== SOURCE EXTRACT ==
+===+

Replication lag due to lagging restart_lsn

From: Satyam Shekhar <satyamshekhar(at)gmail(dot)com>
To: pgsql-performance(at)lists(dot)postgresql(dot)org
Subject: Replication lag due to lagging restart_lsn
Date: 2020-08-18 16:27:34
Message-ID: CAAy_rtEP_CroVy4Gvcu3HmHxzRTKtYLC2JwNWSdsOPAsvMEyBQ@mail.gmail.com
Views: Raw Message | Whole Thread | Download mbox | Resend email
Thread:
Lists: pgsql-performance

Hello,

I wish to use logical replication in Postgres to capture transactions as
CDC and forward them to a custom sink.

To understand the overhead of logical replication workflow I created a toy
subscriber using the V3PGReplicationStream that acknowledges LSNs after
every 16k reads by calling setAppliedLsn, setFlushedLsn, and forceUpdateState.
The toy subscriber is set up as a subscriber for a master Postgres instance
that publishes changes using a Publication. I then run a write-heavy
workload on this setup that generates transaction logs at approximately
235MBps. Postgres is run on a beefy machine with a 10+GBps network link
between Postgres and the toy subscriber.

+===+

== RECORDS SUPPLIED ==
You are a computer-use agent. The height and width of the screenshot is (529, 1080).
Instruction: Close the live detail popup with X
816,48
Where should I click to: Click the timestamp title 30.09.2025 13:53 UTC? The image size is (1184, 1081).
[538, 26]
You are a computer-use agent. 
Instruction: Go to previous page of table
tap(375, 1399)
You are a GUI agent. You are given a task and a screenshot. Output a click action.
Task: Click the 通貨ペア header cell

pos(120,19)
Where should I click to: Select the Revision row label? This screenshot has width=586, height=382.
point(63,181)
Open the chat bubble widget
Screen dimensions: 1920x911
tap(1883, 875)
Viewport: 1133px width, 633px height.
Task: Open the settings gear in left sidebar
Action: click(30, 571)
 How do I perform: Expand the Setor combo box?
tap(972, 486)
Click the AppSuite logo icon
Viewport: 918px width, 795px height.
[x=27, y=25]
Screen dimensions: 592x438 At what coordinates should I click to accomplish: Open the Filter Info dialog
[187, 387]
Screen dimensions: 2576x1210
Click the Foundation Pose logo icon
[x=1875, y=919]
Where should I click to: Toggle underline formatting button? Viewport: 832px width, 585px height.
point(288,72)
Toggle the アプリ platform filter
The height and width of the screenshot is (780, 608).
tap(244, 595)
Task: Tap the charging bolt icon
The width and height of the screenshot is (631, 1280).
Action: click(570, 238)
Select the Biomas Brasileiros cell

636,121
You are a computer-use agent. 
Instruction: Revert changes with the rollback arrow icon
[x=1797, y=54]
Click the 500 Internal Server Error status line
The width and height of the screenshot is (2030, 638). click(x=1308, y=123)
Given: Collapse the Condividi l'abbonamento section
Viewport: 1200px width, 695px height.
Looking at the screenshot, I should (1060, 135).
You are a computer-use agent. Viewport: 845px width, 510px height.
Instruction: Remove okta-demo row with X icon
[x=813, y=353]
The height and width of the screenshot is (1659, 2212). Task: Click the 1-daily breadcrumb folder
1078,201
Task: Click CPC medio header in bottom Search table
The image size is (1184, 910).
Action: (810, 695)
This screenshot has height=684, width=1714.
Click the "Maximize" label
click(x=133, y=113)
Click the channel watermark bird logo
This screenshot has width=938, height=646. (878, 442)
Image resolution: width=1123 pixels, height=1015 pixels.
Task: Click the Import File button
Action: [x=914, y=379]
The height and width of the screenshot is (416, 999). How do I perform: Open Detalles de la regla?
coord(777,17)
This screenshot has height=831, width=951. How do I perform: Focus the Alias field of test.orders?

+===+

== WRITTEN INSTRUCTION 1 ==
Answer these questions about the mailing-list post on replication lag:
(a) To which mailing list was the message sent?
(b) After how many reads does the toy subscriber acknowledge LSNs?
(c) At approximately what rate does the write-heavy workload generate transaction logs?
== WRITTEN INSTRUCTION 2 ==
Carry on the mailing-list post about replication lag caused by a lagging restart_lsn, starting after its final sentence.

== TASK ANSWER 1 ==
(a) pgsql-performance
(b) Every 16k reads
(c) Approximately 235MBps

== TASK ANSWER 2 ==
My expectation with this setup was that the replication lag on master would
be minimal as the subscriber acks the LSN almost immediately. However, I
observe the replication lag to increase continuously for the duration of
the test. Statistics in pg_replication_slots show that restart_lsn
lags significantly behind
the confirmed_flushed_lsn. Cursory reading on restart_lsn suggests that an
increasing gap between restart_lsn and confirmed_flushed_lsn means that
Postgres needs to reclaim disk space and advance restart_lsn to catch up to
confirmed_flushed_lsn.

With that context, I am looking for answers for two questions -

1. What work needs to happen in the database to advance restart_lsn to
confirmed_flushed_lsn?
2. What is the recommendation on tuning the database to improve the
replication lag in such scenarios?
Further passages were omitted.